11.10.2011 | Redakteur: Ralph Beuth
Wyse Technology, Hersteller von Software, Hardware und Services für Desktop-Virtualisierung, die auf Thin und Zero Client Computing basiert, hat neue Modelle seiner „X class“ vorgestellt. Stärkere Prozessoren und die optionale Integration von SSD-Speichersystemen ermöglichen die effiziente Nutzung des „local mode“ von VMware sowie des „Wyse WSM cruiser mode“ (WSM = Wyse Streaming Manager).
Bisher hatten mobile Anwender mit ihren Thin Clients keinen Zugriff auf die virtuellen Unternehmensinfrastrukturen, sobald sie vom Netzwerk getrennt waren, weiß Wyse; stattdessen mussten sie Offline-Daten manuell mit den Daten ihrer virtuellen Maschinen synchronisieren. Das aber sei ein Prozess, der Fehleranfälligkeit und hohe Sicherheitsrisiken berge, so der Thin-Client-Hersteller.

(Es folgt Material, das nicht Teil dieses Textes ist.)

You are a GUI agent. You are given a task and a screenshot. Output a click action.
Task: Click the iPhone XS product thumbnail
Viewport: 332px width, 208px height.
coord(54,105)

Dieses Problem will Wyse mit der X class gelöst haben: Der mobile Thin Client benötigt keine direkte Verbindung zu den virtuellen Maschinen, um die Vorteile der Virtuellen Desktop-Infrastruktur (VDI) nutzen zu können. Mit der Bereitstellung des VMware View 5 „local mode“ steht Anwendern diese Funktionalität auf der Wyse X class nun auch zur Verfügung.
Die neuen Modelle sind in zwei Ausführungen erhältlich: Die „X class c“-Familie verfügt über ein hintergrundbeleuchtetes LED-Display mit 11-Zoll-Bildschirmdiagonale. Das System ist wahlweise mit Suse Linux, Windows Embedded Standard 2009 und Windows 7 sowie Wyse WSM für provisionierte Umgebungen verfügbar.
Die „Wyse X class m“-Familie ist mit einem 14-Zoll-Display ausgestattet. Ein Dual-Core-Prozessor aus der G-Serie von AMD übernimmt in Form einer Accelerated Processing Unit (APU) die Aufgaben der CPU, des Grafikprozessors und eines HD-Video-Decoders. Zudem verfügt das System über USB 3.0.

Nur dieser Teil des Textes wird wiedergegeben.